Stored items

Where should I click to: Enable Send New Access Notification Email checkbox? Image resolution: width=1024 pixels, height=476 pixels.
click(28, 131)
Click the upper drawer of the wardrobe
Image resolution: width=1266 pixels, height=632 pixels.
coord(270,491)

[WORK INSTRUCTION]
Each entry needs to be copied out exactly as written.

[RESULT OF THIS EXERCISE]
Where should I click to: Enable Send New Access Notification Email checkbox? Image resolution: width=1024 pixels, height=476 pixels.
click(28, 131)
Click the upper drawer of the wardrobe
Image resolution: width=1266 pixels, height=632 pixels.
coord(270,491)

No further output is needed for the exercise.